*** Opening Material for this exercise ***
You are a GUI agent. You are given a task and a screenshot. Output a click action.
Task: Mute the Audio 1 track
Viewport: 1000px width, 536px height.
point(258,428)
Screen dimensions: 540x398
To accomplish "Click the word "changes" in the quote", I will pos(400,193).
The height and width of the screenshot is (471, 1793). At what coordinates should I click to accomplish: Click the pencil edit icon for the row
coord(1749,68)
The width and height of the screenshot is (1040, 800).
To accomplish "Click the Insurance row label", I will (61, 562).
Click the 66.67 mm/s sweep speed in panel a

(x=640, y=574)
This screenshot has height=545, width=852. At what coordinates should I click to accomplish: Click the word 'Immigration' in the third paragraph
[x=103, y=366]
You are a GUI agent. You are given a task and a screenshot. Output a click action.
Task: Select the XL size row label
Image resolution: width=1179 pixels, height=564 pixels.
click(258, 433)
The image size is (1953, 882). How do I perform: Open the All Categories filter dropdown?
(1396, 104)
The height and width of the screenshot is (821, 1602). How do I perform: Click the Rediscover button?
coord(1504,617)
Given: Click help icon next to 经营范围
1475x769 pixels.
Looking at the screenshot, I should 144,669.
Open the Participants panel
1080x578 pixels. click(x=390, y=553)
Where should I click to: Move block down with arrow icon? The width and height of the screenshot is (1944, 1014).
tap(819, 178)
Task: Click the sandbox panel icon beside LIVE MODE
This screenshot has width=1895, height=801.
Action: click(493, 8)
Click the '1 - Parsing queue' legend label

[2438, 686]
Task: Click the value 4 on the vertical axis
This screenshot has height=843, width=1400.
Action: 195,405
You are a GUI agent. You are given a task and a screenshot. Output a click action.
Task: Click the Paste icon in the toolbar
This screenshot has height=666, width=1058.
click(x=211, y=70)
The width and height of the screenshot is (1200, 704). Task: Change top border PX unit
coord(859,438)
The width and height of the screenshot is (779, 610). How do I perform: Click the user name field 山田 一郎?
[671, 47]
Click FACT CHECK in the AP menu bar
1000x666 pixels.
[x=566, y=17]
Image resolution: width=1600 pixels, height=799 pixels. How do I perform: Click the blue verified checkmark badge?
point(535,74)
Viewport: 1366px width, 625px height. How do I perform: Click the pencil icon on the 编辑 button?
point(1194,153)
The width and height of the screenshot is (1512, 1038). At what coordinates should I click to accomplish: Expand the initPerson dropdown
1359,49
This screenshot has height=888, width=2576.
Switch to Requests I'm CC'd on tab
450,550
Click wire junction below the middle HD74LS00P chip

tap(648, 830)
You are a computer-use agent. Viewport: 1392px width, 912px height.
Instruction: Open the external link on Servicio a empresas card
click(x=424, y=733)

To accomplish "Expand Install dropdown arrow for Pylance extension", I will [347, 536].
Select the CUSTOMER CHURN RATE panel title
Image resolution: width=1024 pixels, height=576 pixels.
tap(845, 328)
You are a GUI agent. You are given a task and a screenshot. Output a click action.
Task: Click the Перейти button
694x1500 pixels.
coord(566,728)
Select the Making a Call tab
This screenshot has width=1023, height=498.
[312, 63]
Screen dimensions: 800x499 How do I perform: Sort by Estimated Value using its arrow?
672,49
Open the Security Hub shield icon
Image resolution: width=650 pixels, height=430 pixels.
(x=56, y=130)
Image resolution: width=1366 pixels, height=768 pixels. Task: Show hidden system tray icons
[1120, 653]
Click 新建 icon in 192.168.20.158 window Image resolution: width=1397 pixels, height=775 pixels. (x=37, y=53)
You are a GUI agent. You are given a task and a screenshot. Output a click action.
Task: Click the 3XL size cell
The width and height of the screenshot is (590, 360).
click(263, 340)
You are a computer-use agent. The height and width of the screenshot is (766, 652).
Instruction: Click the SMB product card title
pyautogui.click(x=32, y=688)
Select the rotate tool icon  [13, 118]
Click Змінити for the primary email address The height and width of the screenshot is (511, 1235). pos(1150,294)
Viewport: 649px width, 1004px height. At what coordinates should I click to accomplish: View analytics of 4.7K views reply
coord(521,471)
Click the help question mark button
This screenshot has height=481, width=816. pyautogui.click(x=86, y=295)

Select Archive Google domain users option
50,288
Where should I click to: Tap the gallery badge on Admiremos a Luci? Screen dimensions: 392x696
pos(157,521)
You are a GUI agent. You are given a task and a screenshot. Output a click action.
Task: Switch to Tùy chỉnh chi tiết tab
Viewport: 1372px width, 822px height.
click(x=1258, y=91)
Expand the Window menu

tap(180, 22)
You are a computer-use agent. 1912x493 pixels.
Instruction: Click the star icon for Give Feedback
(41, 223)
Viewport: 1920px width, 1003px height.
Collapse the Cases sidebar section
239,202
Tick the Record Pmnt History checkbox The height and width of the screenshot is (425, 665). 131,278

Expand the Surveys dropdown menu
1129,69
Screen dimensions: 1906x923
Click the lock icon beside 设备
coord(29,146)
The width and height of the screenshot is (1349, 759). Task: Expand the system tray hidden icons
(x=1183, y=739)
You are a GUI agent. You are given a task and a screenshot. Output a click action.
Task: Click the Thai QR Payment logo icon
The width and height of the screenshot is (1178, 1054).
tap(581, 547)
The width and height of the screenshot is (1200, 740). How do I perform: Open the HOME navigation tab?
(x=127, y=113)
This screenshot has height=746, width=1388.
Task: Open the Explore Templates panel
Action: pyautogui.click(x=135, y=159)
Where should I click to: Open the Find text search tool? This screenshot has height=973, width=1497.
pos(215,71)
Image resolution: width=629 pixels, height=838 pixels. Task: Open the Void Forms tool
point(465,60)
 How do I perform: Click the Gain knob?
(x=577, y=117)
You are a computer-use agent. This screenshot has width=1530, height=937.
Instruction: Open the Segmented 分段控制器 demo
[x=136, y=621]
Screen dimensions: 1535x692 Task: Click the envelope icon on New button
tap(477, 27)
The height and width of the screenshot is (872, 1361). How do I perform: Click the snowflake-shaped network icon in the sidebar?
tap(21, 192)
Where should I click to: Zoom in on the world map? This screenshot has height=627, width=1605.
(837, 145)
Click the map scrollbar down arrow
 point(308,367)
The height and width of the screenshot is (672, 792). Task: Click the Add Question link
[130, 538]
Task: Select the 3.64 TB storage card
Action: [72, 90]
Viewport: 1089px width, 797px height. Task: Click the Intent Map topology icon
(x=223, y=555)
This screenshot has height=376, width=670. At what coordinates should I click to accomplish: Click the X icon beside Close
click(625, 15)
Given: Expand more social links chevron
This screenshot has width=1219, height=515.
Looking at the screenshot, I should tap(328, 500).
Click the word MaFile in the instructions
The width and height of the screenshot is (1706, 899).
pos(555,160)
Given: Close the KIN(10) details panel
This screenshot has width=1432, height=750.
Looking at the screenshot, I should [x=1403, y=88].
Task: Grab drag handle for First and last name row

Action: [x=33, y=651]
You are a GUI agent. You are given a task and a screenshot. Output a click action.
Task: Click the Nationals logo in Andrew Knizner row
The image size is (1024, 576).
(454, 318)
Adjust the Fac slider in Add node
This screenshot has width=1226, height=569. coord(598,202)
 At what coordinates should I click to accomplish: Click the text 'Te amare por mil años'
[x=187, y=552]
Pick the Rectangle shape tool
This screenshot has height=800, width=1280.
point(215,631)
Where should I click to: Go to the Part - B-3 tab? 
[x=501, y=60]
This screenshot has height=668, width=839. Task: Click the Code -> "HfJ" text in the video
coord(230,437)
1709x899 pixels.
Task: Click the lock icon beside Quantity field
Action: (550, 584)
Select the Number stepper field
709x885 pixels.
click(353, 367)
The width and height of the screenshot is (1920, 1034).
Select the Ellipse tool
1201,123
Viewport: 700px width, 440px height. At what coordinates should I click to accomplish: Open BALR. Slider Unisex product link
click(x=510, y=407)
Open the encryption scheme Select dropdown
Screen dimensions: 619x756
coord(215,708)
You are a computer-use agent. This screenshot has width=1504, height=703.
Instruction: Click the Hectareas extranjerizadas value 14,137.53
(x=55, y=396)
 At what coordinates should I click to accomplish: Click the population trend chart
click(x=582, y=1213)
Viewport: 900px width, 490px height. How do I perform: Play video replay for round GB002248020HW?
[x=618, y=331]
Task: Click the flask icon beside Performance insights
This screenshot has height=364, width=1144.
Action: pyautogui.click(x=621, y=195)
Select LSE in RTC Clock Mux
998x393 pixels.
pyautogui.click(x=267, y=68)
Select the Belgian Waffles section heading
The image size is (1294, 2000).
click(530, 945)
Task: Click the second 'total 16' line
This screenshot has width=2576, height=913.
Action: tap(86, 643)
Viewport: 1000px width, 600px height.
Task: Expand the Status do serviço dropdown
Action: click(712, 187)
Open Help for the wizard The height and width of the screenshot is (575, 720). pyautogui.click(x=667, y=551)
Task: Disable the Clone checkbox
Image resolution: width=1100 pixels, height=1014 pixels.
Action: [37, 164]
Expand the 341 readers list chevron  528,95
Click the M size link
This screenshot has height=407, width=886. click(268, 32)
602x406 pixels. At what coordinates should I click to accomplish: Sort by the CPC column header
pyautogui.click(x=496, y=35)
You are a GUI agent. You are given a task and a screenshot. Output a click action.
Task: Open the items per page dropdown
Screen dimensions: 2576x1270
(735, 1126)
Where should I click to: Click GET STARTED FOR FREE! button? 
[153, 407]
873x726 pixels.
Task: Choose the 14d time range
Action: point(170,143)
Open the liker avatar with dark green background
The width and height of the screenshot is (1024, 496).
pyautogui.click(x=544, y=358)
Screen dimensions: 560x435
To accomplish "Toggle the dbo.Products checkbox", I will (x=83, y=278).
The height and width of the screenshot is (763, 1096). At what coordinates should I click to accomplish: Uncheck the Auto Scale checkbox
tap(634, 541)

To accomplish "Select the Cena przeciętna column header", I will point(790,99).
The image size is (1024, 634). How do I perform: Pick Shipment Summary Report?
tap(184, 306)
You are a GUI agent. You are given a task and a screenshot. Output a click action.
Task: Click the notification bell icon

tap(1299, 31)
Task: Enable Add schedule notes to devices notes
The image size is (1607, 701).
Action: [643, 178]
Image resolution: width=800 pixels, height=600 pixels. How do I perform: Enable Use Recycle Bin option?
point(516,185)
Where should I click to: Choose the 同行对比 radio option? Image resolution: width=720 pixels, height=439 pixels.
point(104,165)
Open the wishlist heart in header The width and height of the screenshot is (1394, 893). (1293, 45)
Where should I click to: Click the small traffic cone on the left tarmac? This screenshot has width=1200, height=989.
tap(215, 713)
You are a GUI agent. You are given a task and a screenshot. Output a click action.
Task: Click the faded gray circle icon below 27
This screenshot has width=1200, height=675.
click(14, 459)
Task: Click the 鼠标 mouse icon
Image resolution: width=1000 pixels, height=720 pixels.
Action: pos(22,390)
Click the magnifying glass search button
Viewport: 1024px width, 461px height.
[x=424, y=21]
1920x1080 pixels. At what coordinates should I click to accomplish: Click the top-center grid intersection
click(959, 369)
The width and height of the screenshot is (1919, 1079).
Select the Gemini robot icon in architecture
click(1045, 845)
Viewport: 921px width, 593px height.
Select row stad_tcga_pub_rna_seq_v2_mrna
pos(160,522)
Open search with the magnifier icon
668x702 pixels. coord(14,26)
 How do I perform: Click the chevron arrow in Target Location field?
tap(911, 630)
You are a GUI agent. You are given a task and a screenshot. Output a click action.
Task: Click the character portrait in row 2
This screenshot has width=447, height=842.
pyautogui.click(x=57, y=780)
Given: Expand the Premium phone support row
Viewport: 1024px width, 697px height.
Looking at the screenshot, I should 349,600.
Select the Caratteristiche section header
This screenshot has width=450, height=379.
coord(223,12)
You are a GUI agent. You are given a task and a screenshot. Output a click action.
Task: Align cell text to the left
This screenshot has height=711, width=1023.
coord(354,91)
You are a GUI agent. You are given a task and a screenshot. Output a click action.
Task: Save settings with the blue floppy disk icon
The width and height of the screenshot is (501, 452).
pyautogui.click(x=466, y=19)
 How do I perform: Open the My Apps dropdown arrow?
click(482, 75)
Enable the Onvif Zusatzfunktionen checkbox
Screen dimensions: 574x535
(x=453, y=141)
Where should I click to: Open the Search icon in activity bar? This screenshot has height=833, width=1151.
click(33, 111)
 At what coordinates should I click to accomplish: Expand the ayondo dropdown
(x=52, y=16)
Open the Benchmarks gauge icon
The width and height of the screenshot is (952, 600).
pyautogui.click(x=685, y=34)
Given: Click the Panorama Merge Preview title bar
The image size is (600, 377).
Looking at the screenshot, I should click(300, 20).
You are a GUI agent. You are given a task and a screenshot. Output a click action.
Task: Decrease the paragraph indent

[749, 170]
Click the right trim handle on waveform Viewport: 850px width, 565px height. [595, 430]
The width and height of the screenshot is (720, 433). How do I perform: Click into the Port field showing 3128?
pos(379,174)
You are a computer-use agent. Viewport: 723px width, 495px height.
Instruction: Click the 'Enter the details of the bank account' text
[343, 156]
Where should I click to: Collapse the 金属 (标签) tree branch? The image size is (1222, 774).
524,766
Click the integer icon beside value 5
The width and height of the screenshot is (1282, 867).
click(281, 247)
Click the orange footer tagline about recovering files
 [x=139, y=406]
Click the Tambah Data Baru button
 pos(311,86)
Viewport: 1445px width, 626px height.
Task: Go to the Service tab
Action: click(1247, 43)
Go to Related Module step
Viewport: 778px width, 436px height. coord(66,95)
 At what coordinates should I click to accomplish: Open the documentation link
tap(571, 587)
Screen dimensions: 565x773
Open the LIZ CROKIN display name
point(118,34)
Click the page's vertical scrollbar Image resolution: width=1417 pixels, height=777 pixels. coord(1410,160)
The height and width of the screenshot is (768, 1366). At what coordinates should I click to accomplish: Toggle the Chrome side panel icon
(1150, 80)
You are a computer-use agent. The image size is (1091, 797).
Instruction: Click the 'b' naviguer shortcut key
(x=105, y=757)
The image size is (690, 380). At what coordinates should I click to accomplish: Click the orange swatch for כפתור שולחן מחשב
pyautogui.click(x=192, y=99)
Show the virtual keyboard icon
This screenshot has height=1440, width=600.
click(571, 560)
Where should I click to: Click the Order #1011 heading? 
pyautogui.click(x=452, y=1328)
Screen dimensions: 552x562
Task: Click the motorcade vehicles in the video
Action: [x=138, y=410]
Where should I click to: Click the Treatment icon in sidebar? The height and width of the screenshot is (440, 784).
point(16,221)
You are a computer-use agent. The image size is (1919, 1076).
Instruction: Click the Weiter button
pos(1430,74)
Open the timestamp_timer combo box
*** Closing Material for this exercise ***
Lines of the listing above that include the string "logo" should each be copied.

Task: Click the Thai QR Payment logo icon
Task: Click the Nationals logo in Andrew Knizner row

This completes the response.